I can be contacted at sonofpatter at g mail.

Disclaimer: I am learning all this stuff as I go along.  I don’t pretend to be the internet’s master of any of it.  So if you got any criticisms, feedback, or smart-ass remarks, feel free to leave them.

Comments
  1. I really want to ride a motorcycle in my underwear. It’ll be just like 1985.

  2. Derek Dean says:

    I wanna listen to Irish post-rock outfit God is an Astronaut. The Acopalypse can wait !!!

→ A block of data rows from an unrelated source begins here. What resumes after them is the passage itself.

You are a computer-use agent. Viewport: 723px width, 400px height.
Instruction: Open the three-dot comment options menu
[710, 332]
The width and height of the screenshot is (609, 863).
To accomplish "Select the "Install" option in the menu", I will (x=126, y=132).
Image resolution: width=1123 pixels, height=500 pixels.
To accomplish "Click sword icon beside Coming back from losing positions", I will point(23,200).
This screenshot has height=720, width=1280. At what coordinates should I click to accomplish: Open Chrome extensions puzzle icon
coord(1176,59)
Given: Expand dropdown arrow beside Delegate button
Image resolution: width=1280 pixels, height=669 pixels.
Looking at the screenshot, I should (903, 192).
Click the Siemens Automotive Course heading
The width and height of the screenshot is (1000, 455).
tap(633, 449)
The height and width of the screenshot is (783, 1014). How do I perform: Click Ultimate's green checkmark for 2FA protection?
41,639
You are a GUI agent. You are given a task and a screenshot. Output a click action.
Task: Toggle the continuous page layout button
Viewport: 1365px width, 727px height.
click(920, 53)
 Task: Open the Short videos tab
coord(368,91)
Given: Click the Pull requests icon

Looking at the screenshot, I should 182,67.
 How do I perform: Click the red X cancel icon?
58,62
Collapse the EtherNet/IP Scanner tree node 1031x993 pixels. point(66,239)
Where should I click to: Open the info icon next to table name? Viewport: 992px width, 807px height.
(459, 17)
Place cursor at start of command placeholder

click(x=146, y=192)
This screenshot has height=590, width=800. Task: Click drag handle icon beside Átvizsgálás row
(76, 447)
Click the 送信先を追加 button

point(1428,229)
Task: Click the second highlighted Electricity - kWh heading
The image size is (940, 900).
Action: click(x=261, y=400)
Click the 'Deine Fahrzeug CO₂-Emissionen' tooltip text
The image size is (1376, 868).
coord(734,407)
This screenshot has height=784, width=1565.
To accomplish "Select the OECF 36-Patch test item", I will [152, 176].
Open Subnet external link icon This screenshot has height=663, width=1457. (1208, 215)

    Fireflies and Empty Skies……. bring it on.

  3. JAJure says:

    After living ‘off the grid’ for 5 years in the mountains of Nuevo Mexico, I have skills. Granted some skills are rusty from dis-use since I am no longer in my twenties but it’s like riding a bike. I suggest making friends w/people who are older, more rural than we are, and been through harder times than our lifetime (yes, even street peeps). Turn off technology as much as possible, keep expanding your skills, and learn to want only what you NEED. ps. I can teach you how to skin, butcher and brain tan hides. pps. Keep your wits about and your knife sharp! And laugh often cuz we’re gonna need it!

  4. Caleb S says:

    Well, I’m glad you said what were all thinking. You will be an important man in New Phoenix, and I’m glad to have met such a survivor. I now have road flares, which I will attempt to use to purchase the skills of people like you. In all likelihood I will be directly impacted to death by the [ pending disaster ] since I live in [ large city ]. In the event that I am trampled, or what-have-you, I leave my road flares to you. In a time of darkness know that there is a silver, plastic bin (w/ lid-latch handles) containing a little hope in the uncertain future ahead.